### READING TEXT
== Segment start ==
Mancano Law, PLLC recognizes that results count. Below is a small sample of matters in which Mr. Mancano has successfully represented clients. Many of his most successful representations, however, occur “behind the scenes” or outside the “public record.” Because he values his clients’ privacy and is professionally obliged to protect confidential client information, he cannot report on some of our most significant successes. 

Mancano Law, PLLC Notable Cases...

United States v. Patrick Squires, et al.

On January 28, 2016, following a two-week trial, Joseph D. Mancano, achieved a complete victory for Patrick M. Squires, when a federal court jury in Philadelphia found Mr. Squires not guilty of conspiracy and wire fraud charges.  In the matter of United States v. Squires, et al. (Docket No. 15-424), Mr. Squires, a distributor of various custodial and maintenance supplies and services was charged with conspiracy with the maintenance director of the Bristol Township School District to direct business to Mr. Squires and avoid School District purchasing rules.  The government also accused Mr. Squires of attempting to conceal his involvement with various of his companies that received work from the School District.  At trial, it was established that the investigators ignored exculpatory evidence and avenues of investigation that, if pursued, would have demonstrated Mr. Squires’ innocence.

After five (5) hours of deliberation, the jury acquitted Mr. Squires on all charges.
== Segment end ==
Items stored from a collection
== Segment start ==
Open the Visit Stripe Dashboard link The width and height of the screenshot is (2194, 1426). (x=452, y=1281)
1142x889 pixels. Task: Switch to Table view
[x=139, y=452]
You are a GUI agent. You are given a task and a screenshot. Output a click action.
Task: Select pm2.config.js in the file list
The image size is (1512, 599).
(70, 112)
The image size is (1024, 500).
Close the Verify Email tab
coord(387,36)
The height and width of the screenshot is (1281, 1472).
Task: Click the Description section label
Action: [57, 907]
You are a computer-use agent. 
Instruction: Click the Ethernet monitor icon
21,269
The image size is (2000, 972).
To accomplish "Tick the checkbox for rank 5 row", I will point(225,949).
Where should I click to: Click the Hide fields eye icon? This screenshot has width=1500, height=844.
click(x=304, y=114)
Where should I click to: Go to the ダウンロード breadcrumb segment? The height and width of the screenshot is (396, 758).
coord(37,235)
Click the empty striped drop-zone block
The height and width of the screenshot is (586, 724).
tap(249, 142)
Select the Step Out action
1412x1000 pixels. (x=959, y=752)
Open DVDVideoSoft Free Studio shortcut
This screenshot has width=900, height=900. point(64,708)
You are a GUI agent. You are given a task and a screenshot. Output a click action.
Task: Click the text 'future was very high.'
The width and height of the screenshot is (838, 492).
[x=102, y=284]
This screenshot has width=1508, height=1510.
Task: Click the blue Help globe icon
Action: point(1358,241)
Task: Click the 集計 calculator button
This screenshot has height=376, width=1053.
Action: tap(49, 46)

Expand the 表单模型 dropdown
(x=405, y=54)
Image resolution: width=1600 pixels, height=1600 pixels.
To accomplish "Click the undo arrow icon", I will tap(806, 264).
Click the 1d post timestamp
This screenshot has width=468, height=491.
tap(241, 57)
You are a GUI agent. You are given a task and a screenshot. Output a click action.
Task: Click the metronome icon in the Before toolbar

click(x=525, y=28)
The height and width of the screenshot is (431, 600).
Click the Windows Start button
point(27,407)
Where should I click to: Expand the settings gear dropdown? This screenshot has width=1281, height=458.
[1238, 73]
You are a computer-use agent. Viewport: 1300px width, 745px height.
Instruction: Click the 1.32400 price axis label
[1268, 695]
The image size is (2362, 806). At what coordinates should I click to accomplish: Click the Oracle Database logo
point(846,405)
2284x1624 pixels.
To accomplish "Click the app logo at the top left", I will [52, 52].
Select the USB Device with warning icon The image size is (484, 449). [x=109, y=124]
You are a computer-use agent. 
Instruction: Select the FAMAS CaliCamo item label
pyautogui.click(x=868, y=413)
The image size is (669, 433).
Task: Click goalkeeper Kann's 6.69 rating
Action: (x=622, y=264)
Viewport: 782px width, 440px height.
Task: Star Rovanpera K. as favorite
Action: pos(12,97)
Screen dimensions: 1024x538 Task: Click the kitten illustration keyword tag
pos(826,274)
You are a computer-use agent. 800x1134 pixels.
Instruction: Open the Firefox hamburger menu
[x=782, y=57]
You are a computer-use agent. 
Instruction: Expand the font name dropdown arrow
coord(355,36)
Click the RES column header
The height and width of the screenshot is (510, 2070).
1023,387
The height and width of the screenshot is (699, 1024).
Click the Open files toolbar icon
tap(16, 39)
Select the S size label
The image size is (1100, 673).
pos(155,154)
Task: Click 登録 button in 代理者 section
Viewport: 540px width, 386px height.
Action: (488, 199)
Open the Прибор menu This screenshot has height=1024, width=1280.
== Segment end ==
### WHAT YOU SHOULD DO
List every date or length of time given in the law firm's case description. The records have no connection to the text about the law firm's notable cases.

### SOLUTION
- January 28, 2016
- two-week (the length of the trial)
- five (5) hours (the length of the jury's deliberation)